La coloscopie est un examen qui peut déboucher sur des complications graves, même si elles sont rares. Pour cette raison, le consentement éclairé de la personne doit être obtenue par le médecin sur présentation du rapport entre les risques et les bénéfices encourus. Quelques jours avant, un bilan sanguin est souvent à effectuer dans un laboratoire d’analyses médicales pour vérifier les facteurs de coagulation. S’ils sont trop justes, la coloscopie peut être reportée en raison d’un risque de saignement lors de l’examen.

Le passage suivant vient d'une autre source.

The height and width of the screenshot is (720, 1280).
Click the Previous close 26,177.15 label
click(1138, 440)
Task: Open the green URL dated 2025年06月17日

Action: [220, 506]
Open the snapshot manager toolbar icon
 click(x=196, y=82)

Généralement, la coloscopie est réalisée sous anesthésie générale même si environ 5% des personnes choisissent une sédation légère. Cela est possible mais le patient doit être bien informé des douleurs et désagréments possibles lors de l’opération. En cas d’anesthésie, il sera nécessaire d’être à jeun le jour même de l’examen, c’est à dire qu’il ne faudra ni boire, ni manger, ni fumer.

Sur la table d’opération

Une fois sur la table d’opération, une ligne intraveineuse est mise en place dans le bras du patient afin que des médicaments, dont un sédatif, un antidouleur et un antibiotique, puissent être administrés lors de l’intervention. Le coloscope est ensuite inséré dans l’anus puis glissé doucement jusqu’au début du côlon, en insufflant de l’air pour décoller les parois. Puis, on observe ces parois du côlon lors du retrait de l’appareil grâce à une source lumineuse et une caméra intégrées. Le but est de rechercher des différences de coloration ou des anomalies de relief. En cas de doute, il est possible de prélever de petits morceaux de muqueuse (biopsie) ou d’utiliser des instruments pour enlever des excroissances que l’on croit néfastes. Contrairement à une idée reçue, les cancers superficiels du côlon ne sont pas issus uniquement des polypes: 37% proviennent de forme plane ou «déprimée».

Après l’examen

La personne doit être surveillée pendant une à deux heures après l’examen. Elle n’est pas en mesure de conduire au cours des 12 heures qui suivent et doit demander au médecin quand elle peut reprendre une alimentation et des activités habituelles.

Effets secondaires courants

  • petite quantité de sang dans les selles pendant 1 à 2 jours;
  • nausées, vomissements, ballonnements ou irritation du rectum causés par les substances utilisées pour nettoyer le côlon ou l’air utilisé pour décoller les parois.

Effets secondaires rares

  • perforation de l’intestin;
  • saignement important nécessitant une transfusion, une autre coloscopie ou une chirurgie;
  • réactions allergiques au sédatif;
  • endocardite (inflammation du revêtement interne du cœur).